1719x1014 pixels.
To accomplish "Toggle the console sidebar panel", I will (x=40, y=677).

———

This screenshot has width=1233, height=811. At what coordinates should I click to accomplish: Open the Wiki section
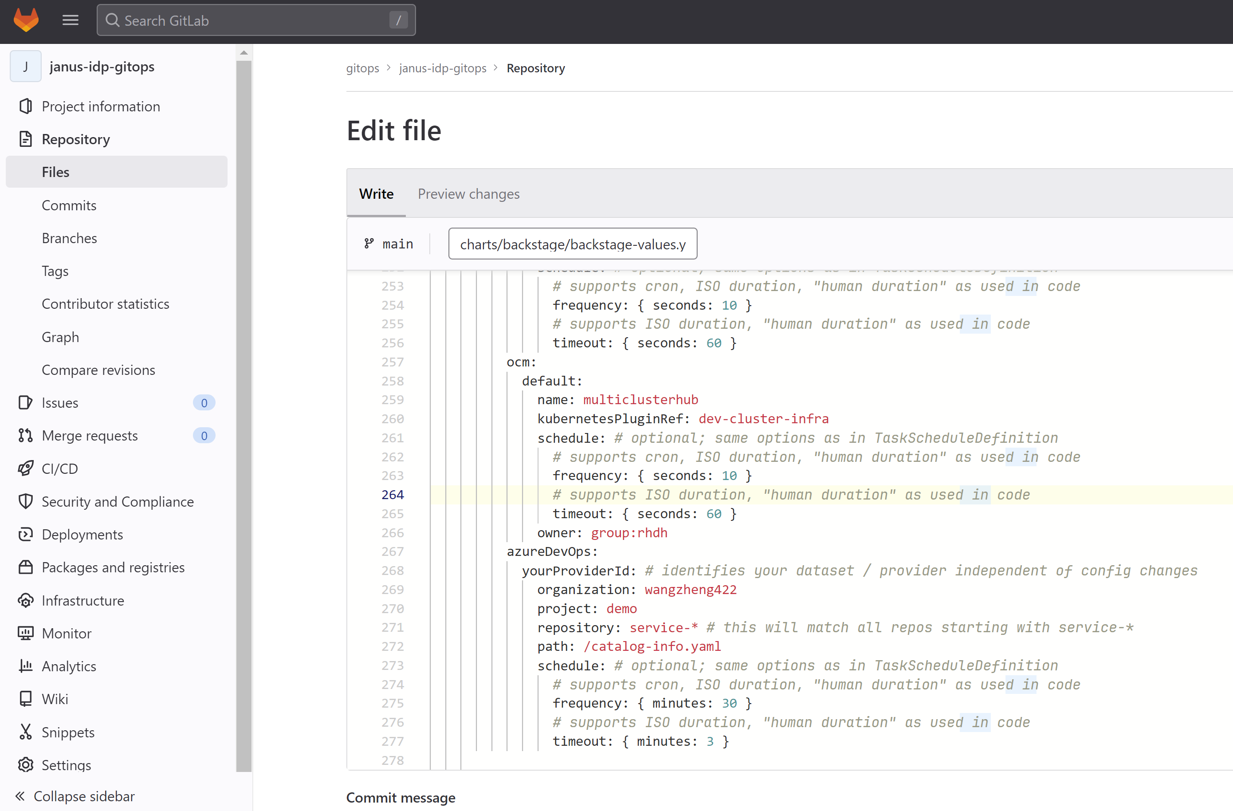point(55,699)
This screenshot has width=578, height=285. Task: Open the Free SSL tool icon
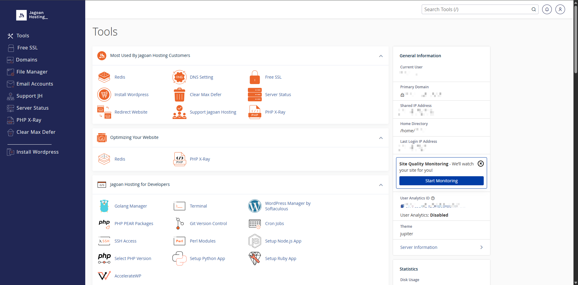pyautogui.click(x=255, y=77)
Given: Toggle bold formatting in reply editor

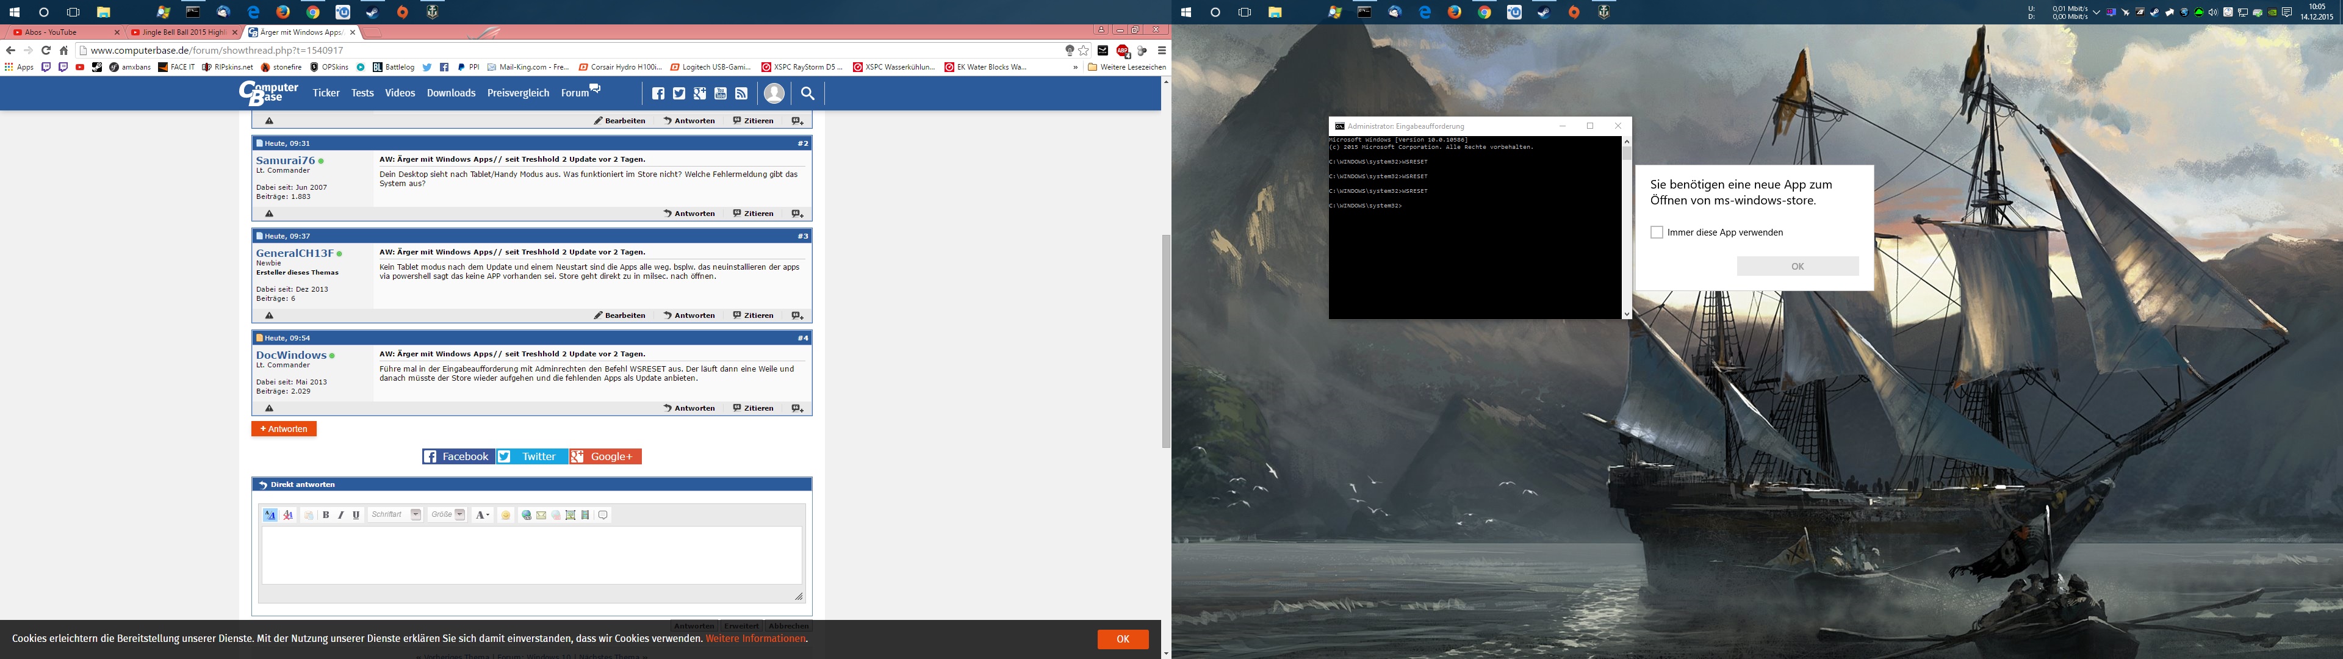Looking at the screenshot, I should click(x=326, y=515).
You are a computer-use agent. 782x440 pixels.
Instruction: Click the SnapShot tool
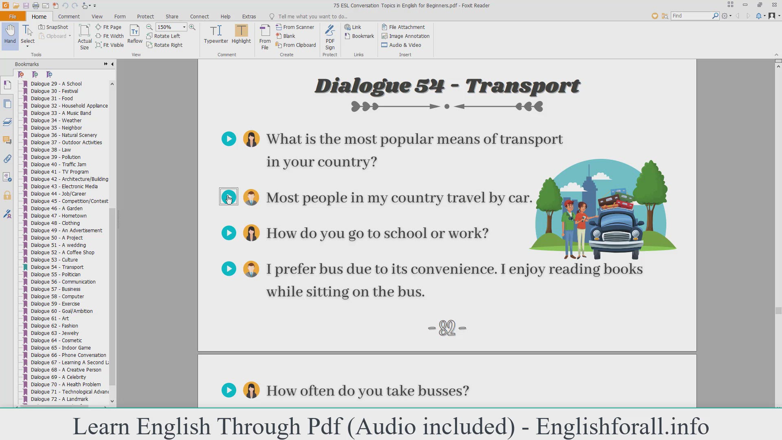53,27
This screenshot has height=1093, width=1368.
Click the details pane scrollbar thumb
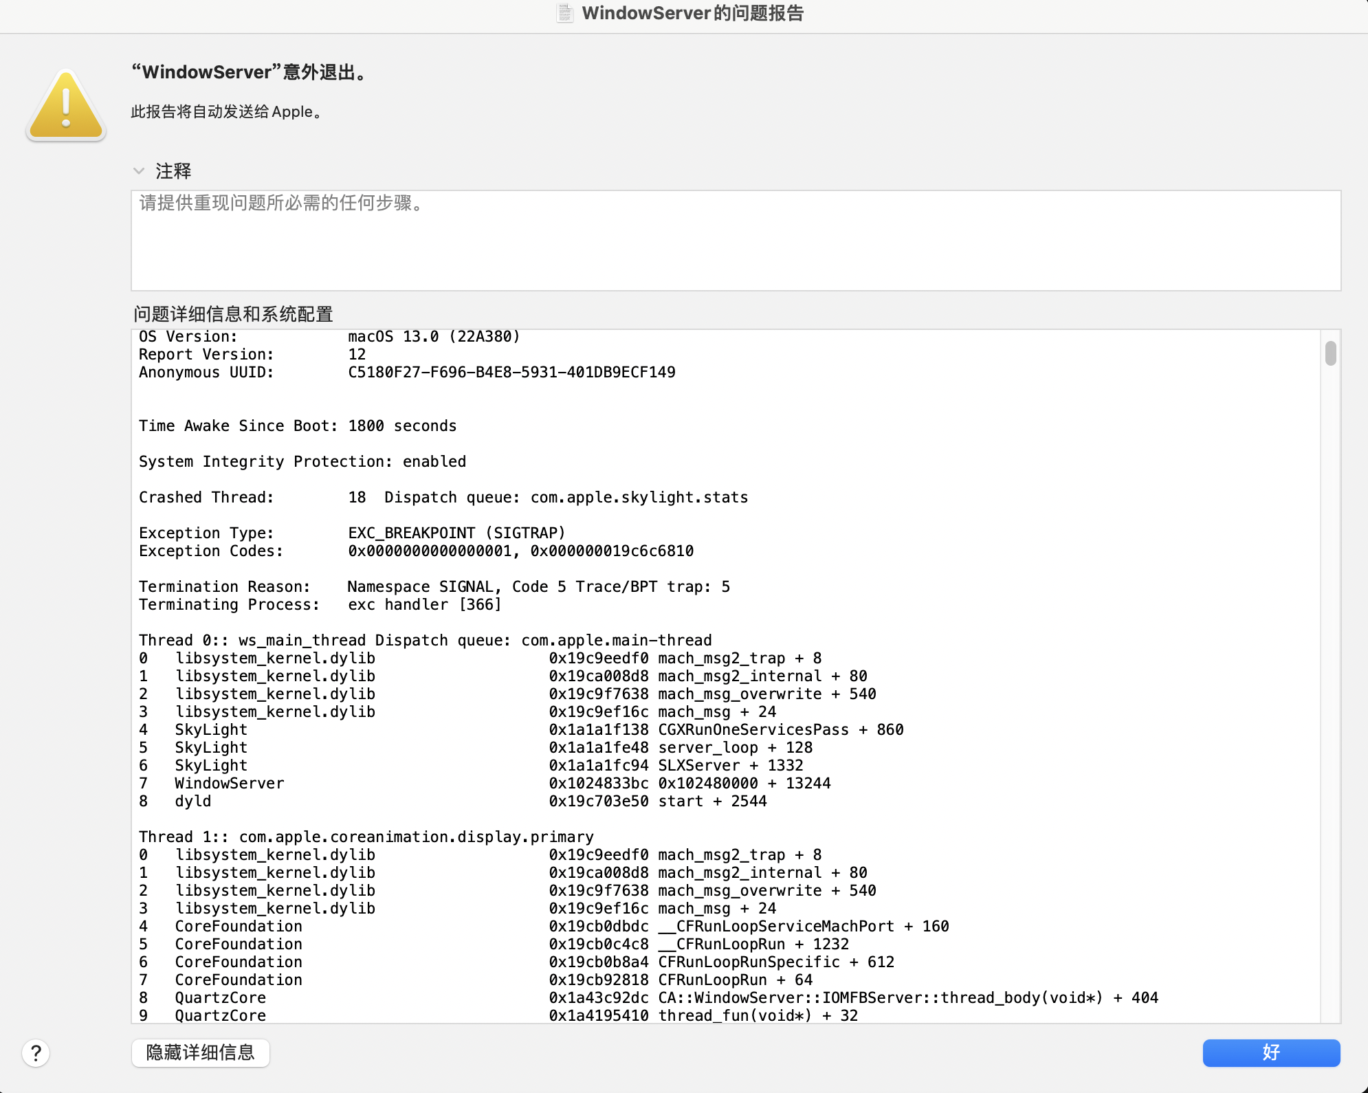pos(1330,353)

———

Find the lines above with the word "pixels". Copy them out.

Task answer:
1719x1014 pixels.
You are a computer-use agent. 782x440 pixels.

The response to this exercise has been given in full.